■ **GIVEN PASSAGE**
[Start of Attachment]

Lectionary Reflections
Isaiah 43:1-7
January 13, 2013
Nearly ten years ago my wife had a very serious back surgery. She had been in pain for many years, her long and difficult and beautiful life as a dancer having come home to roost in the L 4/5 vertebrae of her spinal column. She had tried to avoid the surgery for as long as possible, but when she one time found herself incapable of getting off an airplane without the aid of a wheelchair—on the way to another dance workshop, of course—she decided the jig was up, and the surgeon's knife was the only way to live out her life with far less pain. So, she had the surgery. It was worse than she and I had ever imagined.
She found herself in bed for nearly three months, unable to walk on her own, unable to leave the house. Three more months of difficult and slow movement with the aid of a walker, followed by countless months of physical therapy, were the result of the fusion procedure in addition to the thorough cleansing of the spinal column and the necessary rearrangement of some of the body's most important nerves.
Diana is an ordained United Methodist pastor and a great lover of the scripture. As she lay in our bed, often in more pain than she had had before the surgery, she called often for me to read scripture to her. Today's passage from II-Isaiah was the one she asked for most often. In fact, she soon had it memorized and would speak it aloud with me as I read it to her. I cannot describe the great and soothing comfort these words provided for her, and for me, as we walked our journey toward healing and a reduction of pain. Whenever I read these ancient words again, I can still see my wife's face as she received the conviction of God's healing presence through the grand Isaianic poetry of some 2600 years ago.
Surely, the deep pain of the exiled Israelites was not unlike my wife's physical pain. After all, they had lost everything that they had been promised that they would always have. The land given to Abram by YHWH in the hoary past was now controlled by Babylonian pagans. The great temple of Jerusalem, which had stood for 350 years as the physical and spiritual center of their religious lives, was a smoking ruin. And because the temple was no more, the regular priestly practice of sacrifice and offering had been disrupted, seemingly forever. And the king directly descended from David, fulfilling the words of 2 Samuel 7, had been blinded and rendered childless by the cruel Nebuchadnezzar. All was gone, and with all those monstrous realities staring them in the face, one can be sure that many of the exiles lost faith in the God who had made those promises; perhaps that God did not finally exist after all.
And into that cauldron of pain and confusion came the unknown poet we call II-Isaiah. We know precisely nothing about him, least of all his name. What we do know are his words, words that have brought hope to the hopeless and comfort to the afflicted for twenty-six centuries.
"Now, thus says YHWH." In the heart of the pagan city of Babylon with its giant tower of Marduk, Entemenanki, and its wonderful palace of the king, adorned with a second story garden of parks and trees, Isaiah announces that YHWH lives yet and that Marduk and Nebuchadnezzar do not in fact rule the world, as much as it appears that they do. And just who is this YHWH? This God is "the One who created you, Jacob, the One who shaped you, Israel" (43:1a).
The verbs here are telling. The first, "created" (bara' in Hebrew) is the first verb found in the Hebrew Bible. Genesis 1:1 proclaims that YHWH is first revealed as "creator" of sky and earth. But the second verb, "shaped" (yatser) is found in the second creation story of Genesis 2, where YHWH is described as an artist, using a moistened lump of clay to form/shape each human being and animal. YHWH creates and YHWH shapes the creation with skill and finesse and beauty. This YHWH is no distant and disconnected creator; this YHWH is with us, intimately shaping us and sustaining us.

[End of Attachment]

■ **YOUR ASSIGNMENT**
Extract the portion of the reflection on Isaiah 43 between "The verbs here" and "and sustaining us.", inclusive. The lines that come after this reflection can be set aside.

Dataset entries
[Start of Attachment]

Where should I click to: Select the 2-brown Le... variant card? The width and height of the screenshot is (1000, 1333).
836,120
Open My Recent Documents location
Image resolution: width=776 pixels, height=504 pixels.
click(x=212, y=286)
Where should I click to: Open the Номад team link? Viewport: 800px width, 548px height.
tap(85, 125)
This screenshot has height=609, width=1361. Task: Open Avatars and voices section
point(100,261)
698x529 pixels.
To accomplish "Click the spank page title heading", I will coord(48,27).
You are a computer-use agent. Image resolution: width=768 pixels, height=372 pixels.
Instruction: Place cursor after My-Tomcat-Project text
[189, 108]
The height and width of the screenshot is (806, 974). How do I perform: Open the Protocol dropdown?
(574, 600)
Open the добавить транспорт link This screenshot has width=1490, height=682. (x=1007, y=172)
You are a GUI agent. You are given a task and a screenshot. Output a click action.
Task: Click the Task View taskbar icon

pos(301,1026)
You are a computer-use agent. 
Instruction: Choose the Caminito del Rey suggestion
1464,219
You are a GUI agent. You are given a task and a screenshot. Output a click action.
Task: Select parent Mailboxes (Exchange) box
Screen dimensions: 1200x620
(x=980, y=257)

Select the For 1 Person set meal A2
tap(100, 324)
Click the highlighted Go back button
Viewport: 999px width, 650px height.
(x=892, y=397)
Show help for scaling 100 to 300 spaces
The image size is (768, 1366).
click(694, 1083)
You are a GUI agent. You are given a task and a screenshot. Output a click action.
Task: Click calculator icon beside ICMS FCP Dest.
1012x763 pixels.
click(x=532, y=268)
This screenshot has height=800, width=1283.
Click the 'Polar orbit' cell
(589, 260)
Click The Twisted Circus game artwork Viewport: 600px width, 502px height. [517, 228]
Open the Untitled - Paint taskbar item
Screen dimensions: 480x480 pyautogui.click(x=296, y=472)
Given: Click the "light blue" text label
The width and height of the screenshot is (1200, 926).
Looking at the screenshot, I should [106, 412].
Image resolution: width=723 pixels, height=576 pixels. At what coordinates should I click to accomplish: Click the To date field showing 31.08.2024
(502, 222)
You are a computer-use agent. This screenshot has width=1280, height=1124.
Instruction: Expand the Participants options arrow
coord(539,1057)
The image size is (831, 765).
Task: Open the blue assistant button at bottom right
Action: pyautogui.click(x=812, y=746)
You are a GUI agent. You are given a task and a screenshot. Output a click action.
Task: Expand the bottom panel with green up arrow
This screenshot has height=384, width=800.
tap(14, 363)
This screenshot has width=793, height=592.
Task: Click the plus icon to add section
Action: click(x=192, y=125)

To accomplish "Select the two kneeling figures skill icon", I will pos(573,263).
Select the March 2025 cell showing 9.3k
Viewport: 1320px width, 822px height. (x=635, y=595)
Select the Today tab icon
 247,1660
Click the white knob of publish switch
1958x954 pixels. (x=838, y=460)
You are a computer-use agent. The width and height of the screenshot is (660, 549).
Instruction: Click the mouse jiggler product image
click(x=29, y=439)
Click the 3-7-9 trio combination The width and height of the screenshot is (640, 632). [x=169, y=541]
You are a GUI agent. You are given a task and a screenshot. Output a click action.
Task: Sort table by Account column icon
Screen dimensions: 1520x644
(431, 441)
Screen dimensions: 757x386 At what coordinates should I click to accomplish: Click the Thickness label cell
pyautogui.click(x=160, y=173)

[End of Attachment]

■ **ANSWER BOX**
The verbs here are telling. The first, "created" (bara' in Hebrew) is the first verb found in the Hebrew Bible. Genesis 1:1 proclaims that YHWH is first revealed as "creator" of sky and earth. But the second verb, "shaped" (yatser) is found in the second creation story of Genesis 2, where YHWH is described as an artist, using a moistened lump of clay to form/shape each human being and animal. YHWH creates and YHWH shapes the creation with skill and finesse and beauty. This YHWH is no distant and disconnected creator; this YHWH is with us, intimately shaping us and sustaining us.